**EXERCISE AIM:** When you reach the records below, output each one exactly.

**RAW DATA:**
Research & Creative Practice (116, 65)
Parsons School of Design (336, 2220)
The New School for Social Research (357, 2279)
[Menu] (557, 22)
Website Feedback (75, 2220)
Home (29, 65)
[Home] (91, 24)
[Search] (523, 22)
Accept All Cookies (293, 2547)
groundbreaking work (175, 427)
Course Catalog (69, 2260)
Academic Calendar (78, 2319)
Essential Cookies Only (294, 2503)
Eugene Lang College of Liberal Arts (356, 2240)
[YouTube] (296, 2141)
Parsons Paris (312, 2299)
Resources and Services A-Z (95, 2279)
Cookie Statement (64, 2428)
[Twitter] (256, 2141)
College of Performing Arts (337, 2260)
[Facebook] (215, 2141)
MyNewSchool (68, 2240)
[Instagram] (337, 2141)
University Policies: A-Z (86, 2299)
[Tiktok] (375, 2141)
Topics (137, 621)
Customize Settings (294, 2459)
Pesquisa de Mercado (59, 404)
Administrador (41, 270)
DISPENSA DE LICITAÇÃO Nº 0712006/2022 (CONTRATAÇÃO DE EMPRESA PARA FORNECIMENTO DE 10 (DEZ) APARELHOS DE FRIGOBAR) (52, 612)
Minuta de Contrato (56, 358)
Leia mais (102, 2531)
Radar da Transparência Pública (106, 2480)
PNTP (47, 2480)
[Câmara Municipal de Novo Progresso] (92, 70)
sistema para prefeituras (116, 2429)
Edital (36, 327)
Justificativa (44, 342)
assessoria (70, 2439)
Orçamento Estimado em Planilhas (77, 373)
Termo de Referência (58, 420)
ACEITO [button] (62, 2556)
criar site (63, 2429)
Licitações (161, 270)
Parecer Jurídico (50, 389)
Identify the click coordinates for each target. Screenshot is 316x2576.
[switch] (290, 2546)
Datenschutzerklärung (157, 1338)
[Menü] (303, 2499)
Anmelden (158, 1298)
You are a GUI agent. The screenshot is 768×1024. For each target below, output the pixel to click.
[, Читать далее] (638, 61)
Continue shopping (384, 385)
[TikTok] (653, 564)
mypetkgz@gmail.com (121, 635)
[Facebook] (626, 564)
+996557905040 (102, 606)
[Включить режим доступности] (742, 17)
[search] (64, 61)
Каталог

**RESULT OF THIS TASK:**
Research & Creative Practice (116, 65)
Parsons School of Design (336, 2220)
The New School for Social Research (357, 2279)
[Menu] (557, 22)
Website Feedback (75, 2220)
Home (29, 65)
[Home] (91, 24)
[Search] (523, 22)
Accept All Cookies (293, 2547)
groundbreaking work (175, 427)
Course Catalog (69, 2260)
Academic Calendar (78, 2319)
Essential Cookies Only (294, 2503)
Eugene Lang College of Liberal Arts (356, 2240)
[YouTube] (296, 2141)
Parsons Paris (312, 2299)
Resources and Services A-Z (95, 2279)
Cookie Statement (64, 2428)
[Twitter] (256, 2141)
College of Performing Arts (337, 2260)
[Facebook] (215, 2141)
MyNewSchool (68, 2240)
[Instagram] (337, 2141)
University Policies: A-Z (86, 2299)
[Tiktok] (375, 2141)
Topics (137, 621)
Customize Settings (294, 2459)
Pesquisa de Mercado (59, 404)
Administrador (41, 270)
DISPENSA DE LICITAÇÃO Nº 0712006/2022 (CONTRATAÇÃO DE EMPRESA PARA FORNECIMENTO DE 10 (DEZ) APARELHOS DE FRIGOBAR) (52, 612)
Minuta de Contrato (56, 358)
Leia mais (102, 2531)
Radar da Transparência Pública (106, 2480)
PNTP (47, 2480)
[Câmara Municipal de Novo Progresso] (92, 70)
sistema para prefeituras (116, 2429)
Edital (36, 327)
Justificativa (44, 342)
assessoria (70, 2439)
Orçamento Estimado em Planilhas (77, 373)
Termo de Referência (58, 420)
ACEITO [button] (62, 2556)
criar site (63, 2429)
Licitações (161, 270)
Parecer Jurídico (50, 389)
Identify the click coordinates for each target. Screenshot is 316x2576.
[switch] (290, 2546)
Datenschutzerklärung (157, 1338)
[Menü] (303, 2499)
Anmelden (158, 1298)
You are a GUI agent. The screenshot is 768×1024. For each target below, output the pixel to click.
[, Читать далее] (638, 61)
Continue shopping (384, 385)
[TikTok] (653, 564)
mypetkgz@gmail.com (121, 635)
[Facebook] (626, 564)
+996557905040 (102, 606)
[Включить режим доступности] (742, 17)
[search] (64, 61)
Каталог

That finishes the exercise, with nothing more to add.